A diagnostic conundrum; Kimura’s disease mimicking eosinophilic granulomatosis with polyangiitis

Abstract

Kimura’s Disease (KD) is a benign, relapsing chronic inflammatory condition often seen in young Asian males, manifesting as recurrent swellings in skin and subcutaneous tissues especially in the head and neck region. Eosinophilic granulomatosis with polyangitis (EGPA) is a debilitating multisystem vasculitic condition which causes high morbidity due to cavitating lung lesions, neuropathy and renal impairment. Eosinophilia is common to both conditions. We, herein present a young Asian male with KD who presented with isolated recurrent nasopharyngeal mucosal swelling with eosinophilia.
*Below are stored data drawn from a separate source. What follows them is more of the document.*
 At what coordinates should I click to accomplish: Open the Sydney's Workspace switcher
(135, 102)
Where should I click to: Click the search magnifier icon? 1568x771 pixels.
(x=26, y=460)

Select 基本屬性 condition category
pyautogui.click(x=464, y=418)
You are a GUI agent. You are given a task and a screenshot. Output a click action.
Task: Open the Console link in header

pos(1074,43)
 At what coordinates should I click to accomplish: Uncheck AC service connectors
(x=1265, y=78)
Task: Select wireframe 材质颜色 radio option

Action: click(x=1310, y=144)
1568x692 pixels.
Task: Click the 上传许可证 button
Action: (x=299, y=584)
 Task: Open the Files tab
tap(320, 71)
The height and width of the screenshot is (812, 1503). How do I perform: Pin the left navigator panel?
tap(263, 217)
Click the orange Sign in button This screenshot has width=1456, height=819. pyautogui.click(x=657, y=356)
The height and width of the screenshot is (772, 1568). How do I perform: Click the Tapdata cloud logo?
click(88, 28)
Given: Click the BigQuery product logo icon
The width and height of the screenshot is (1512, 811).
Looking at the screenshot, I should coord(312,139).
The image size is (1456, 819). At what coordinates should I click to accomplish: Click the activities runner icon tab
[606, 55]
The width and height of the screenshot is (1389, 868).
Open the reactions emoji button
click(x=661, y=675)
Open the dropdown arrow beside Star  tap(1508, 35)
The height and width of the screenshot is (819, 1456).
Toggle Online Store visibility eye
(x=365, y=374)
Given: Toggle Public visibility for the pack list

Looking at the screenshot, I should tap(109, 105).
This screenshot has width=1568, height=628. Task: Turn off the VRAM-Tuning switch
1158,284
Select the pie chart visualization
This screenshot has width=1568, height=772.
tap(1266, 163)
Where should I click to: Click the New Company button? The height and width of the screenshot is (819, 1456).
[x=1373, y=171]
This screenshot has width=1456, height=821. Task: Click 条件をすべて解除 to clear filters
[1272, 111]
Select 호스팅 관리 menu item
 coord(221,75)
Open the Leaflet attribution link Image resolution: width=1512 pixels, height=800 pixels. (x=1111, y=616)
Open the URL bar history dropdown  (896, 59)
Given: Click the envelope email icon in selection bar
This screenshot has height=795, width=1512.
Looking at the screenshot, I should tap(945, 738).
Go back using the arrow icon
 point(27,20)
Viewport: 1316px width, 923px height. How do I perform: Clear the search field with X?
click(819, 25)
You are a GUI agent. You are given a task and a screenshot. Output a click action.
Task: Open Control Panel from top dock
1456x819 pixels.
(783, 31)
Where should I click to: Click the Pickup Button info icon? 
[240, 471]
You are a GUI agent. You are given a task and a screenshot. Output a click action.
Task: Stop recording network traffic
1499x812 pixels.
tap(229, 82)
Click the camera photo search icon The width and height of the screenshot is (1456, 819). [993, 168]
Biopsy of the lesion showed necrotizing vasculitis and eosinophilic granulomata mimicking EGPA. Nevertheless, he did not have any other characteristic systemic features of EGPA. Targeted evaluation through multidisciplinary approach helped secure the diagnosis of KD. KD has a wide range of presentation. The three cardinal histopathologic features in KD are eosinophilic inflammation, vascular proliferation and stromal fibrosis. However, vasculitis, granulomata and variable degree of necrosis can be present as in this case. He responded well to a course of steroids followed by Mycophenolate Mofetil. This minimized iatrogenic morbidity to the patient resulting from use of highly toxic immunomodulators which are not necessary in KD unlike in EGPA.